Time Complexity: O(n^2)

Solution II

Algo: Keep track of 2 things: 1) Maximum difference found so far (max_diff). 2) Minimum number visited so far (min_element).

class Solution
{
public:
    int maxProfit(vector<int> &arr)
    {
        
        if(arr.size()==0){return 0;}

        int maxDiff = 0;
        int minEle = arr[0];

        for (int i = 1; i < arr.size(); i++)
        {
            if (arr[i] - minEle > maxDiff)
            {
                maxDiff = arr[i] - minEle;
            }

            if (arr[i] < minEle)
            {
                minEle = arr[i];
            }
        }

        return maxDiff;
    }
};

Time Complexity: O(n)

Problem 2: (Multiple Transactions)

Design an algorithm to find the maximum profit. You may complete as many transactions as you like (i.e., buy one and sell one share of the stock multiple times).

Example 1:
Input: [7,1,5,3,6,4]
Output: 7
Explanation: Buy on day 2 (price = 1) and sell on day 3 (price = 5), profit = 5-1 = 4.
             Then buy on day 4 (price = 3) and sell on day 5 (price = 6), profit = 6-3 = 3.

Example 2:
Input: [1,2,3,4,5]
Output: 4
Explanation: Buy on day 1 (price = 1) and sell on day 5 (price = 5), profit = 5-1 = 4.
             Note that you cannot buy on day 1, buy on day 2 and sell them later, as you are
             engaging multiple transactions at the same time. You must sell before buying again.
             
Example 3:
Input: [7,6,4,3,1]
Output: 0
Explanation: In this case, no transaction is done, i.e. max profit = 0.

Solution :

Algo:

1. Find the local minima and store it as starting index. If not exists, return.

2. Find the local maxima. and store it as ending index. If we reach the end, set the end as ending index.

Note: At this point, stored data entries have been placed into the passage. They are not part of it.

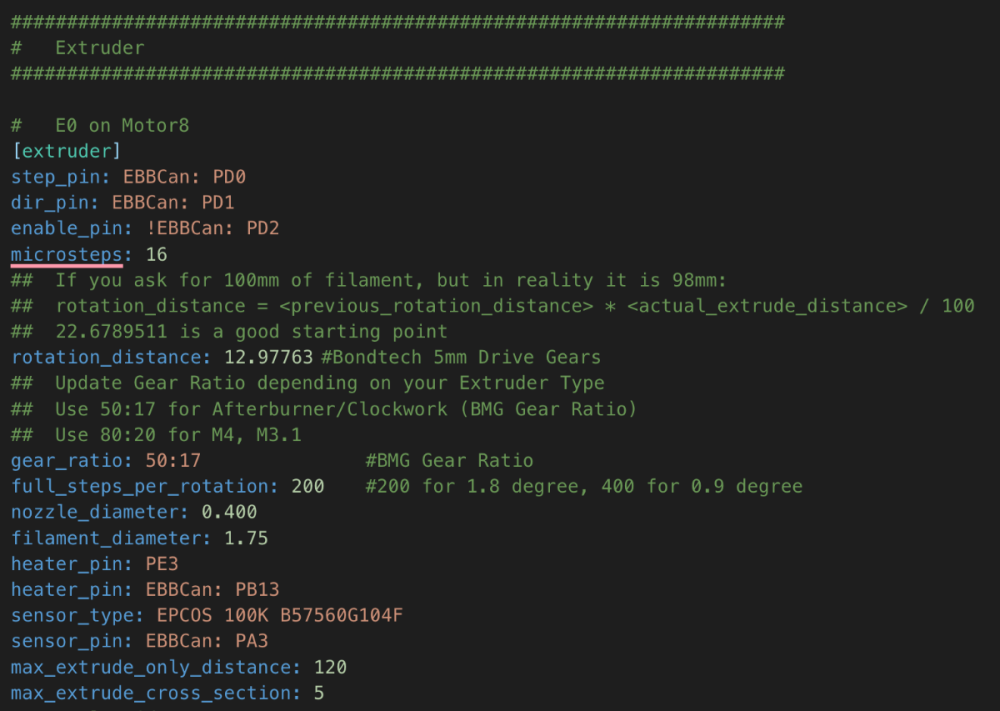Screen dimensions: 1000x711
Task: Click the "# Extruder" comment heading
Action: [x=78, y=48]
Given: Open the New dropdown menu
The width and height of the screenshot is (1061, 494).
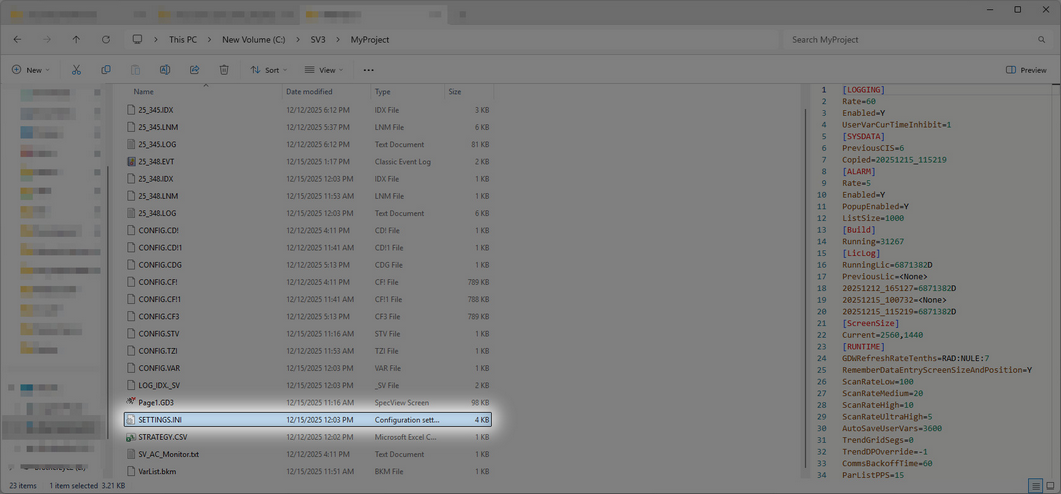Looking at the screenshot, I should point(31,70).
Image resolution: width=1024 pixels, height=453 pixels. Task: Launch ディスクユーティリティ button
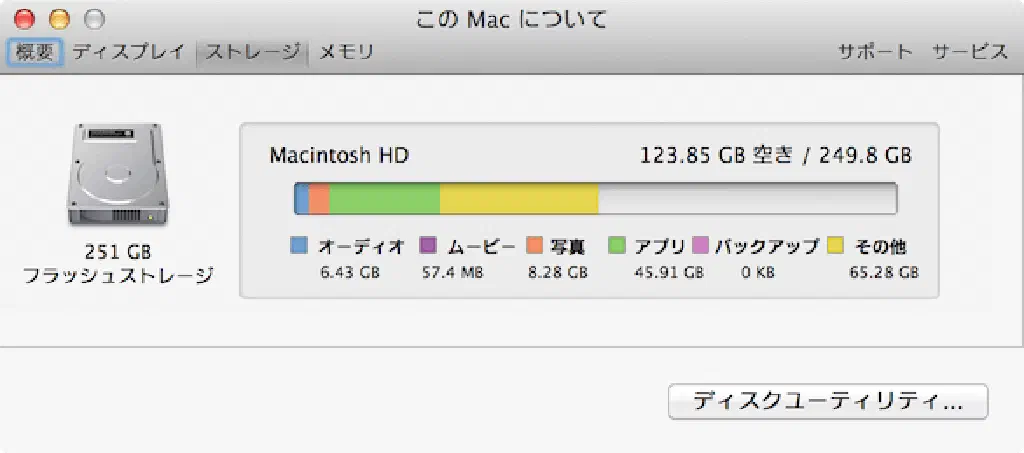(x=827, y=402)
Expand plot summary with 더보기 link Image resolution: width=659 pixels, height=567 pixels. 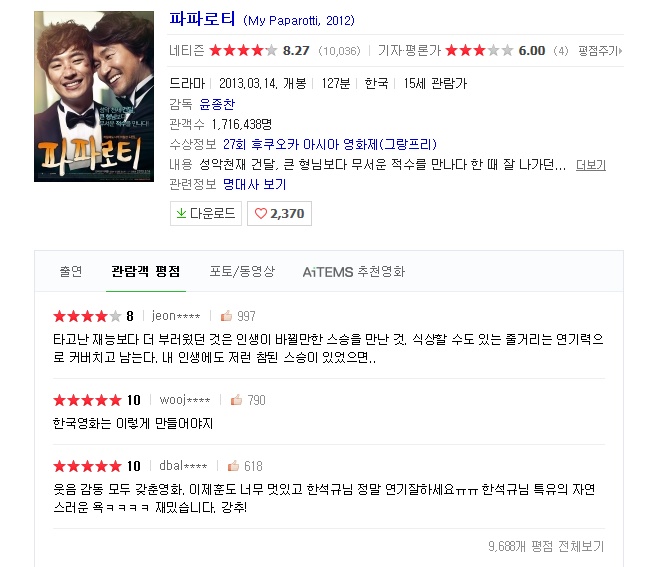click(x=590, y=165)
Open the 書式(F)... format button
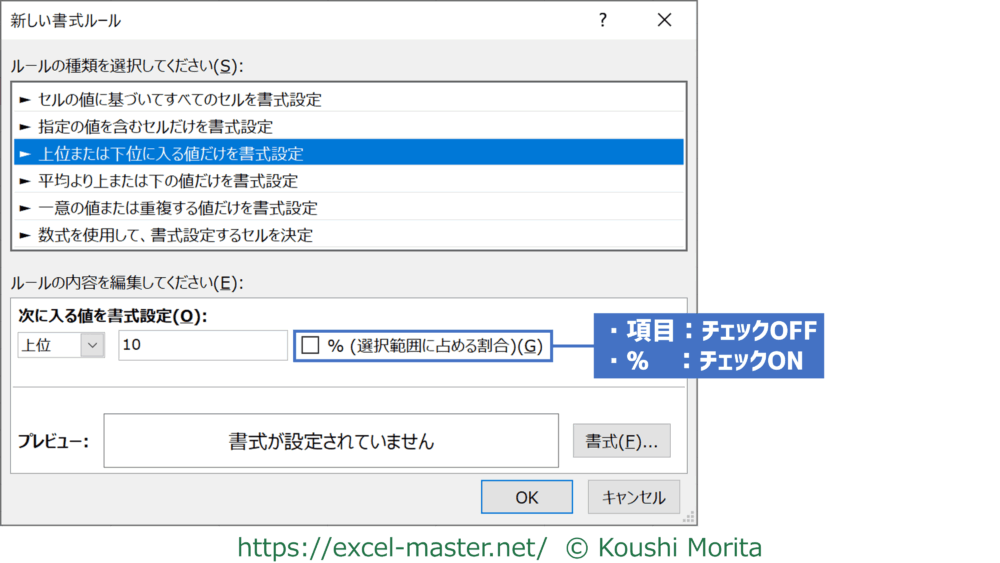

3. Update the solution (Increment count of buy sell pairs)

4. Repeat the above steps if end is not reached.

class Solution
{
public:
    int maxProfit(vector<int> &arr)
    {

        int n = arr.size();

        vector<pair<int, int>> v;

        int i = 0;
        while (i < n)
        {
            //fidning local minimum
            while (i < n - 1 && arr[i] >= arr[i+1])
            {
                i++;
            }

            int buy = i;
            if (i == n - 1)
            {
                break;
            }

            i++;
            
            //fidning local maximum
            while (i < n-1 && arr[i] <= arr[i + 1])
            {
                i++;
            }
            
            int sell = i;
            v.push_back(make_pair(arr[buy], arr[sell]));
        }

        int res = 0;
        for (int j = 0; j < v.size(); j++)
        {
            int b = v[j].first;
            int s = v[j].second;
            res = res + s - b;
        }
        return res;
    }
};

Time Complexity: O(n)